## EXERCISE OBJECTIVE
With the pictures left out, return exactly the lines from the one containing "Screen dimensions: 1389x868" through the end of the listing below.
════════════════════
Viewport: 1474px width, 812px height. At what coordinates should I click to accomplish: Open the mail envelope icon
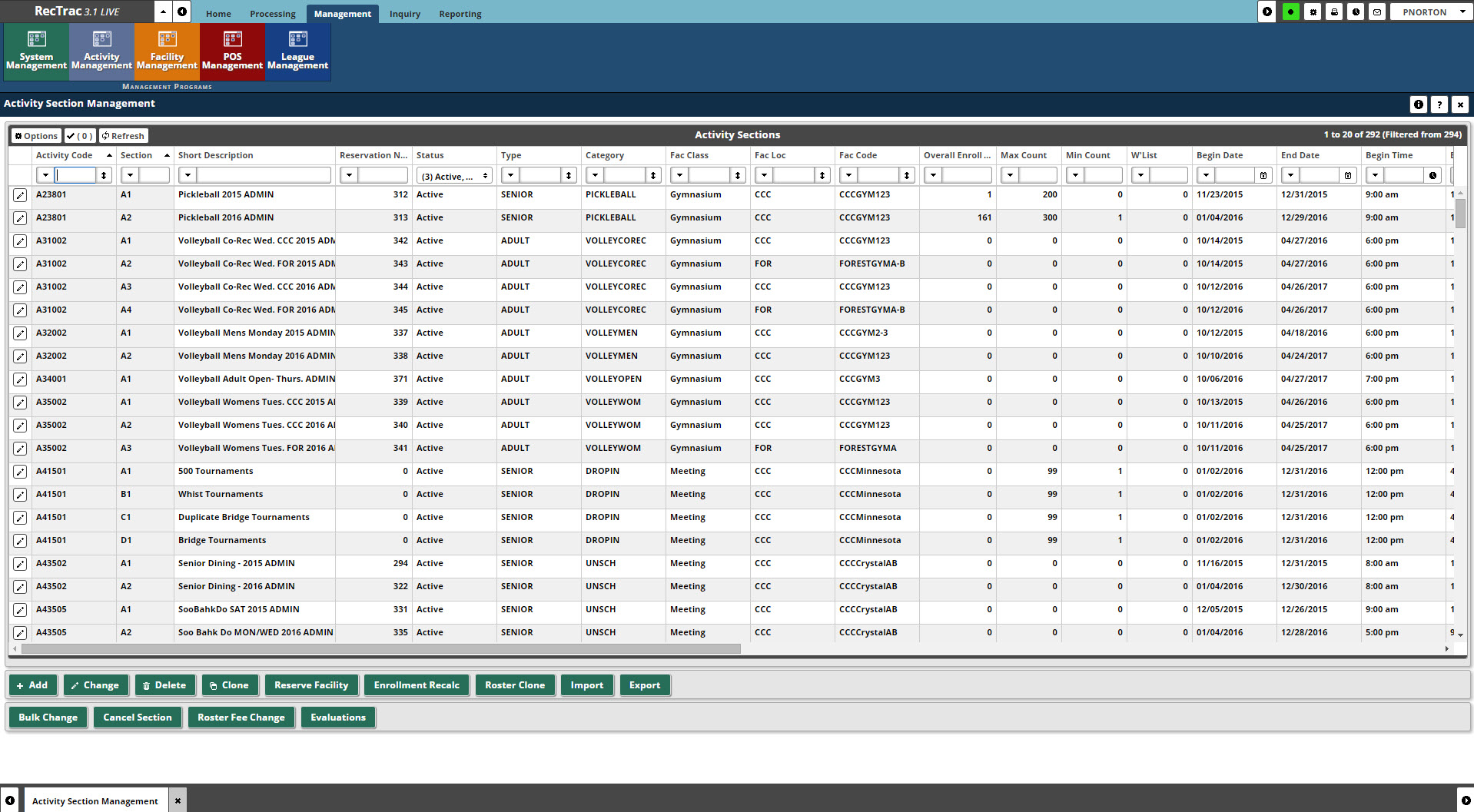pos(1377,12)
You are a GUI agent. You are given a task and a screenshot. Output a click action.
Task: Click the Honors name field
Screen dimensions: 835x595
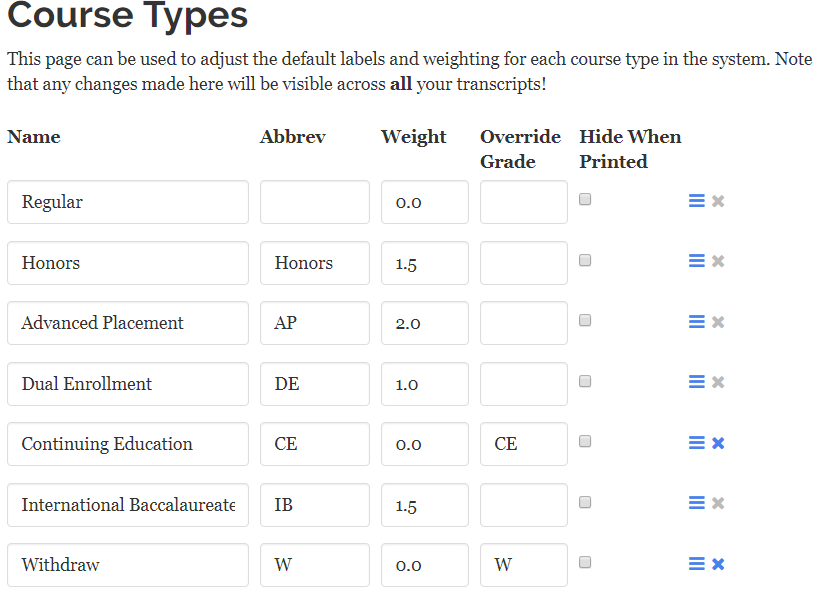[128, 263]
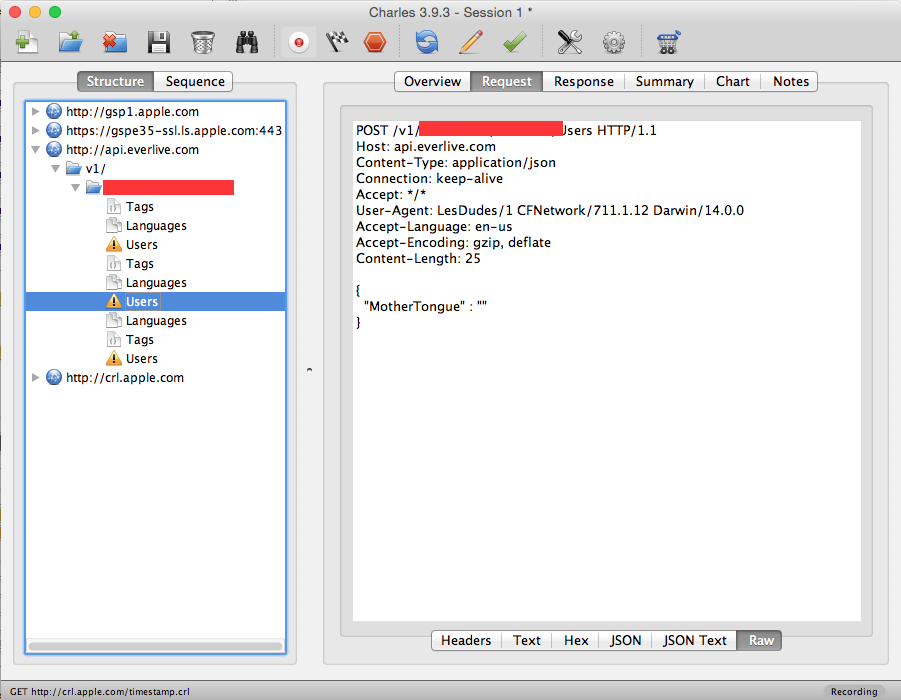Click the Validate green checkmark icon
The height and width of the screenshot is (700, 901).
click(514, 43)
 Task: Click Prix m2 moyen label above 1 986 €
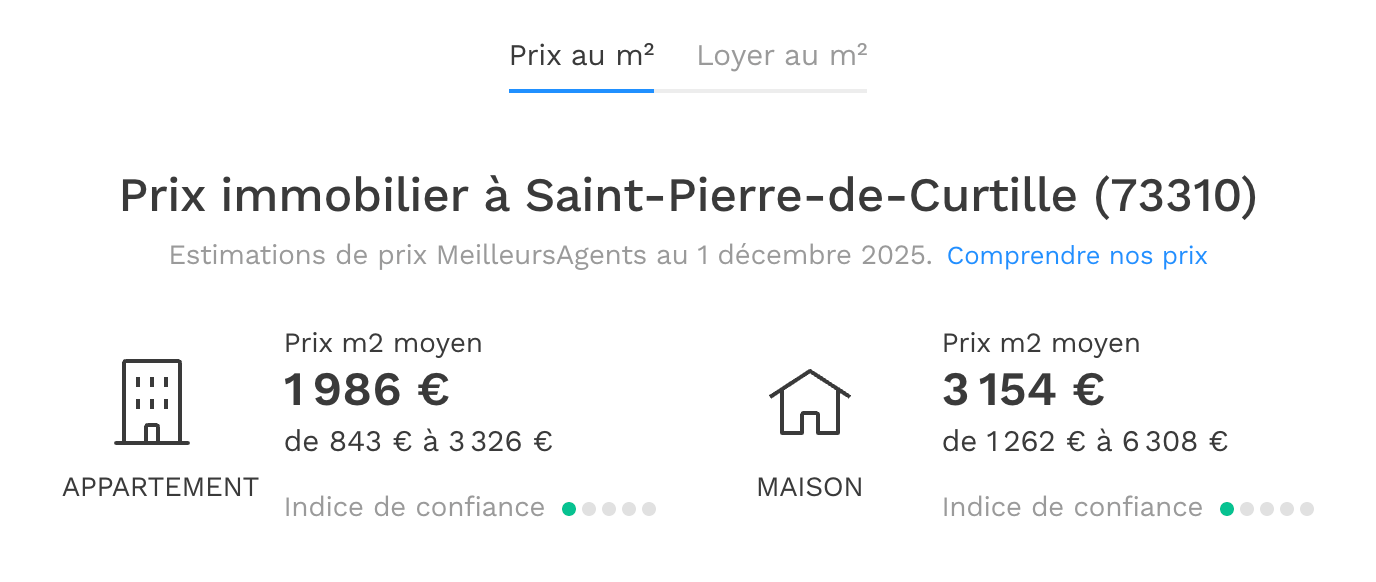coord(383,344)
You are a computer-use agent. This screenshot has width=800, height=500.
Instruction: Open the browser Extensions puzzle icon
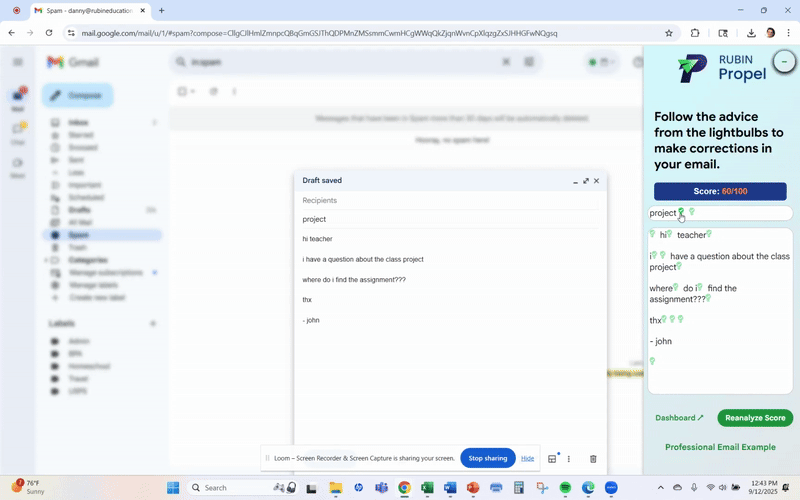pos(696,33)
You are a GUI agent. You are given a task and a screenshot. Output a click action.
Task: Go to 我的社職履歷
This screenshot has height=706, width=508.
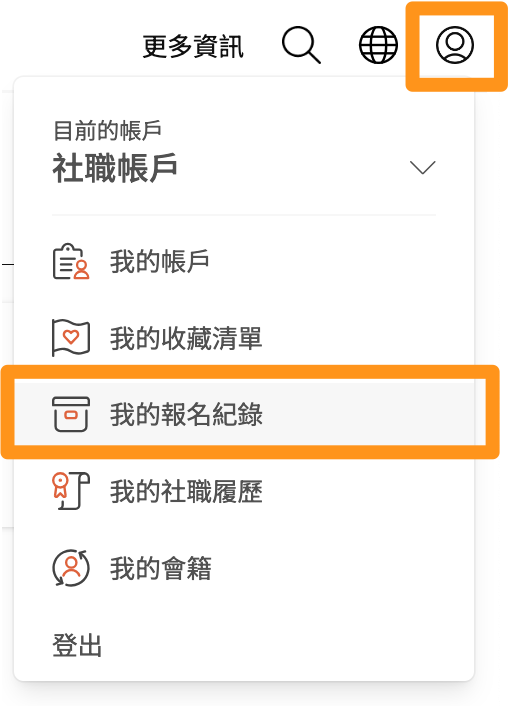pos(244,491)
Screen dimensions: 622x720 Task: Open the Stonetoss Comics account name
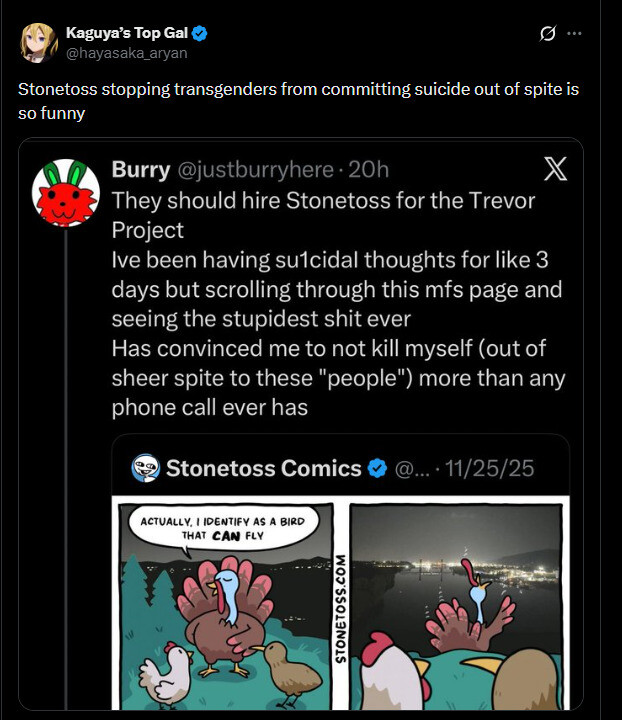[x=263, y=468]
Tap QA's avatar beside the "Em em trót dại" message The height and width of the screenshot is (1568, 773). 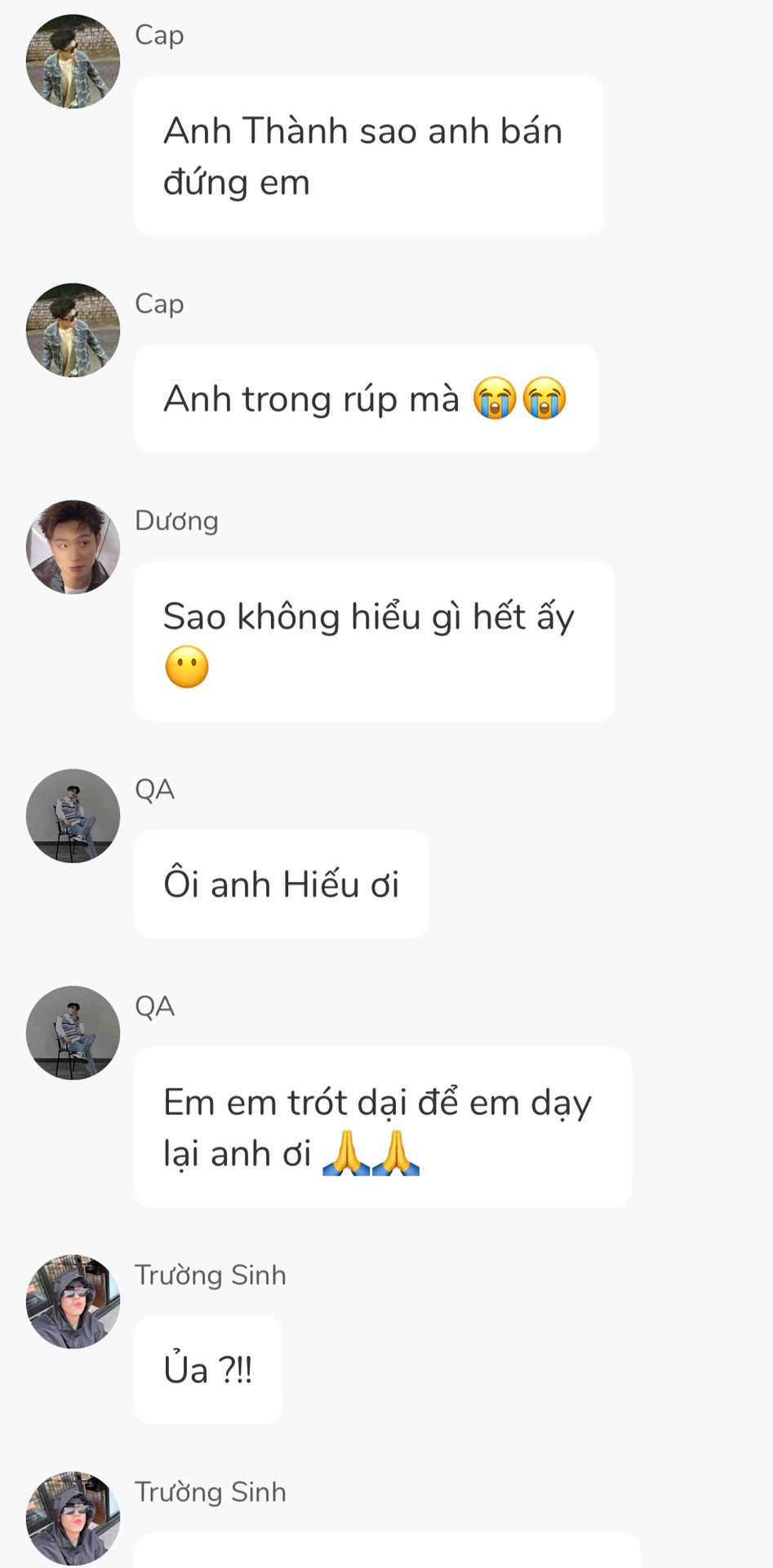pos(73,1033)
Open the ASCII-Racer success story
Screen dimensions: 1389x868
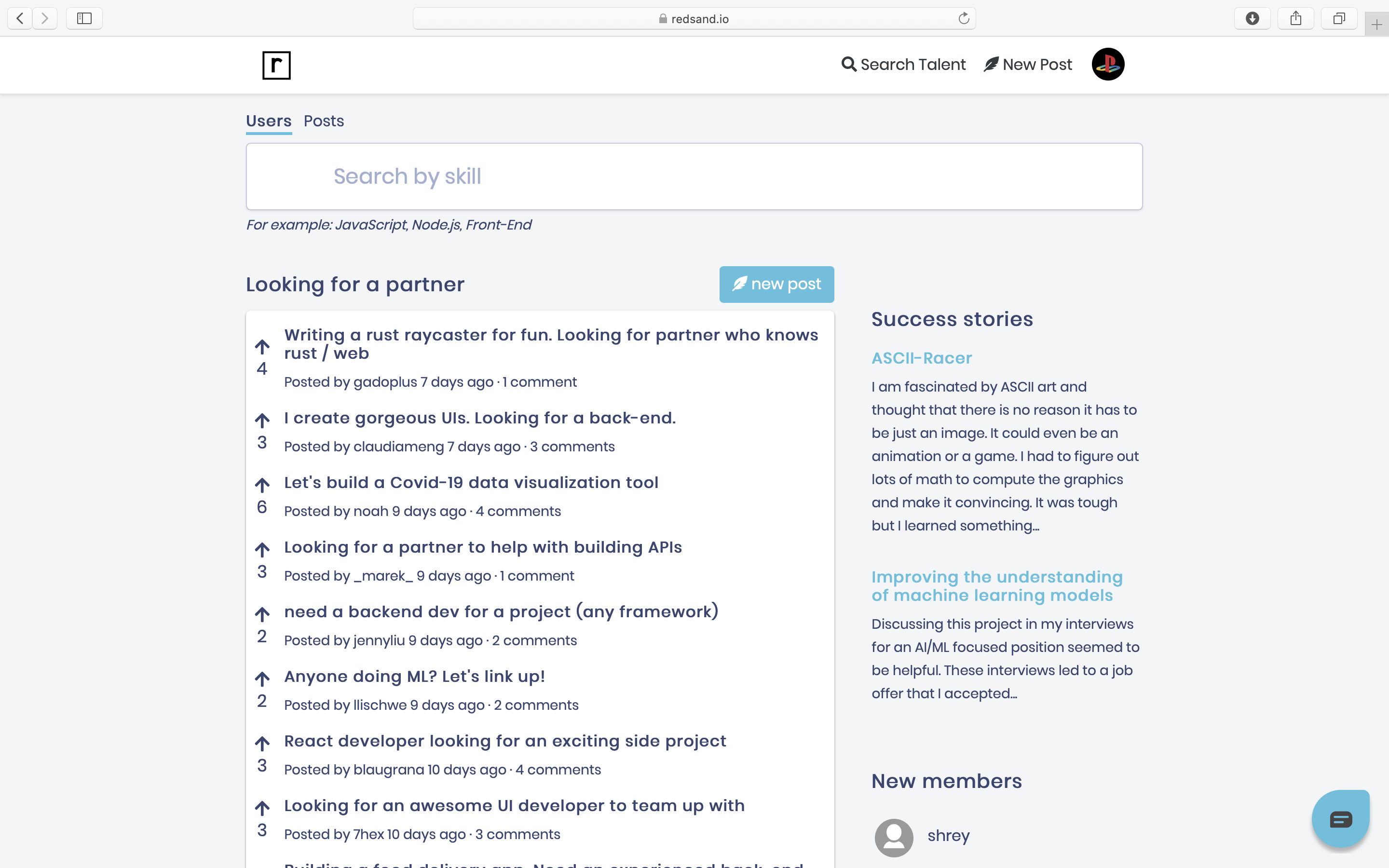(x=921, y=358)
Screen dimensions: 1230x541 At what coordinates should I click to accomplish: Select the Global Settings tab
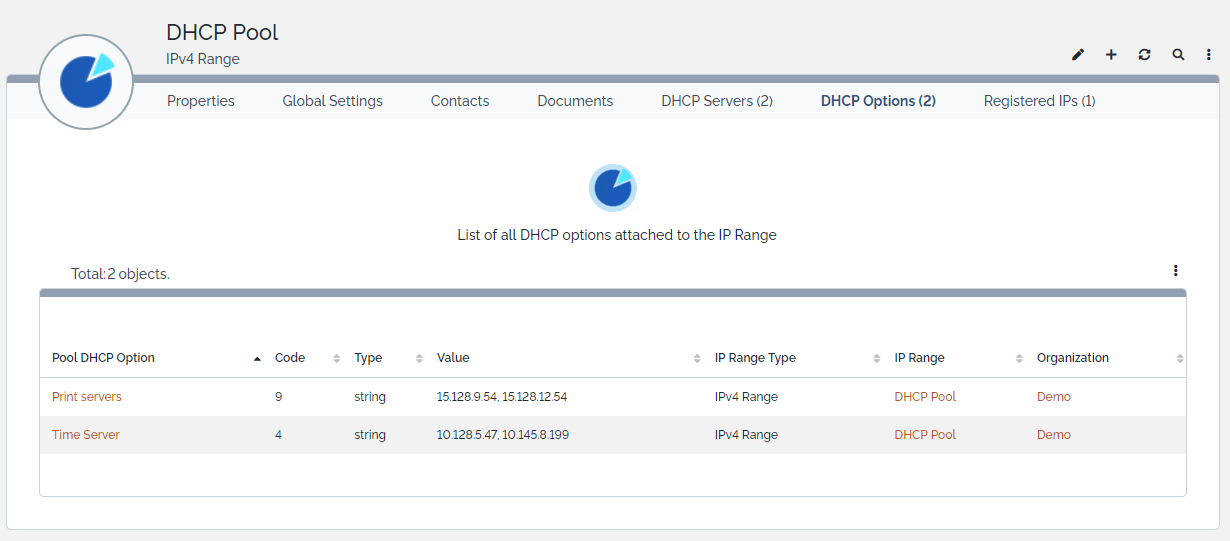click(332, 101)
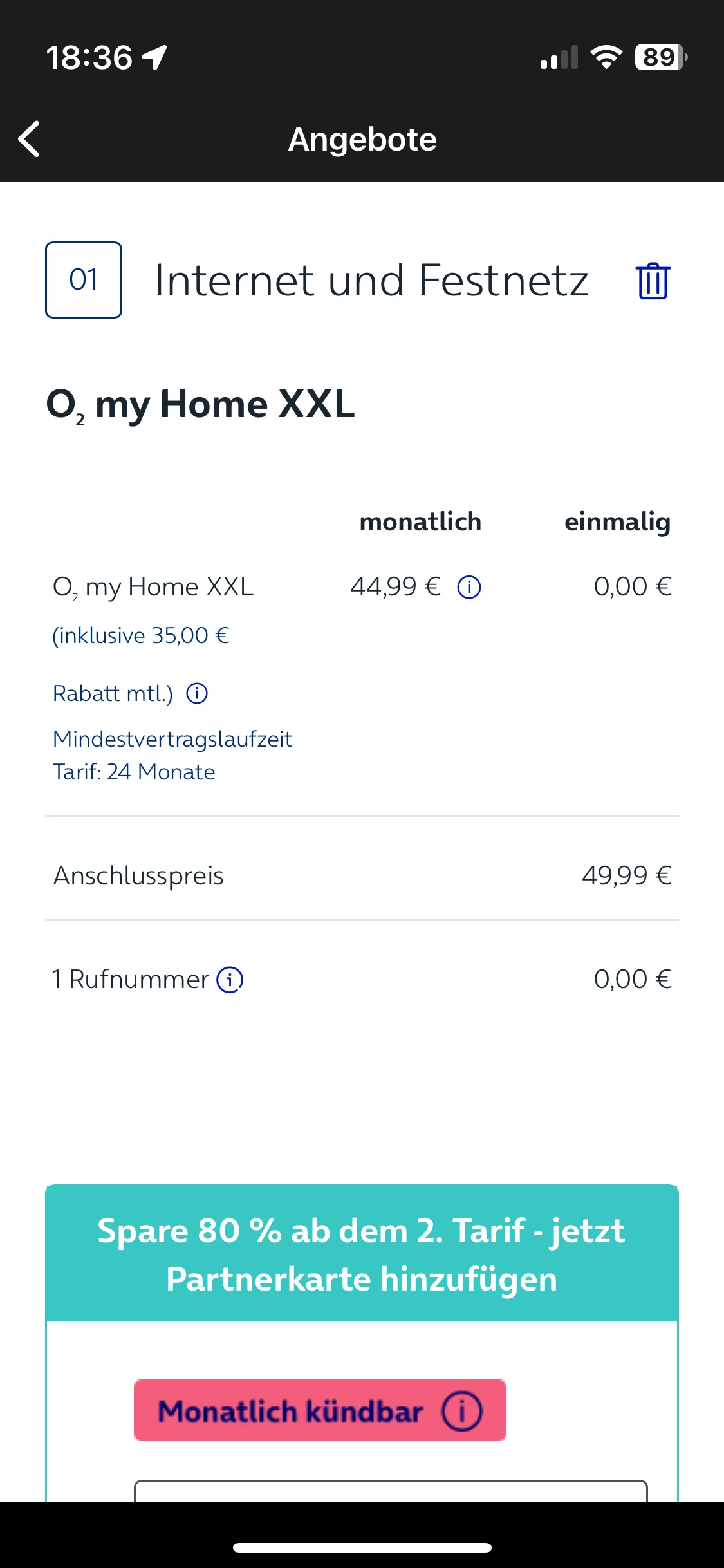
════════════════════
## SOLUTION
Screen dimensions: 1389x868
(x=921, y=358)
Screen dimensions: 1230x541 At what coordinates should I click to accomplish: Select the Global Settings tab
click(332, 101)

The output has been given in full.